Exercise brief: Reproduce the full listing, changing "Partys" to "Parties" and leaving everything else as it is. Omit the pictures.

>> BEGIN

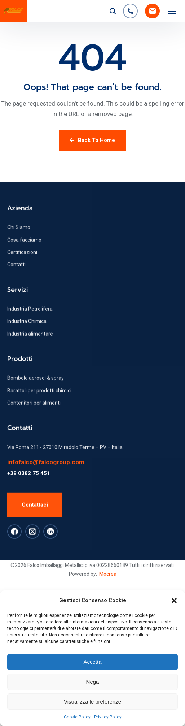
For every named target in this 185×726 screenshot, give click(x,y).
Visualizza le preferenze (92, 702)
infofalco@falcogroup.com (45, 491)
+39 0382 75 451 (28, 503)
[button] (174, 600)
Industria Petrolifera (30, 338)
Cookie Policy (77, 716)
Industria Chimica (27, 351)
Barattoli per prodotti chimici (39, 420)
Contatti (16, 294)
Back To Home (92, 140)
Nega (92, 682)
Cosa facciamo (24, 269)
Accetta (92, 662)
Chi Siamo (18, 257)
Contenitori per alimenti (34, 432)
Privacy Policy (108, 716)
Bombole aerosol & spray (35, 408)
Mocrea (107, 574)
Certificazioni (22, 282)
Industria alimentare (30, 363)
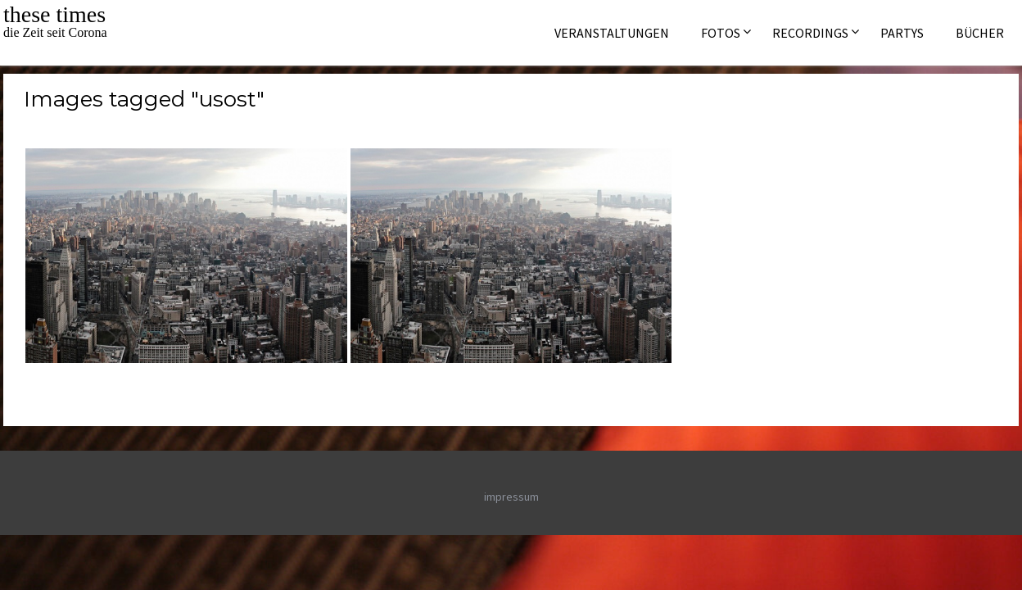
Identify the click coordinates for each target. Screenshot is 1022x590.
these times (54, 14)
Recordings (810, 33)
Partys (902, 33)
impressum (511, 496)
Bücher (980, 33)
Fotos (720, 33)
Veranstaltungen (611, 33)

>> END

The solution:
For every named target in this 185×726 screenshot, give click(x,y).
Visualizza le preferenze (92, 702)
infofalco@falcogroup.com (45, 491)
+39 0382 75 451 (28, 503)
[button] (174, 600)
Industria Petrolifera (30, 338)
Cookie Policy (77, 716)
Industria Chimica (27, 351)
Barattoli per prodotti chimici (39, 420)
Contatti (16, 294)
Back To Home (92, 140)
Nega (92, 682)
Cosa facciamo (24, 269)
Accetta (92, 662)
Chi Siamo (18, 257)
Contenitori per alimenti (34, 432)
Privacy Policy (108, 716)
Bombole aerosol & spray (35, 408)
Mocrea (107, 574)
Certificazioni (22, 282)
Industria alimentare (30, 363)
Identify the click coordinates for each target. Screenshot is 1022x590.
these times (54, 14)
Recordings (810, 33)
Parties (902, 33)
impressum (511, 496)
Bücher (980, 33)
Fotos (720, 33)
Veranstaltungen (611, 33)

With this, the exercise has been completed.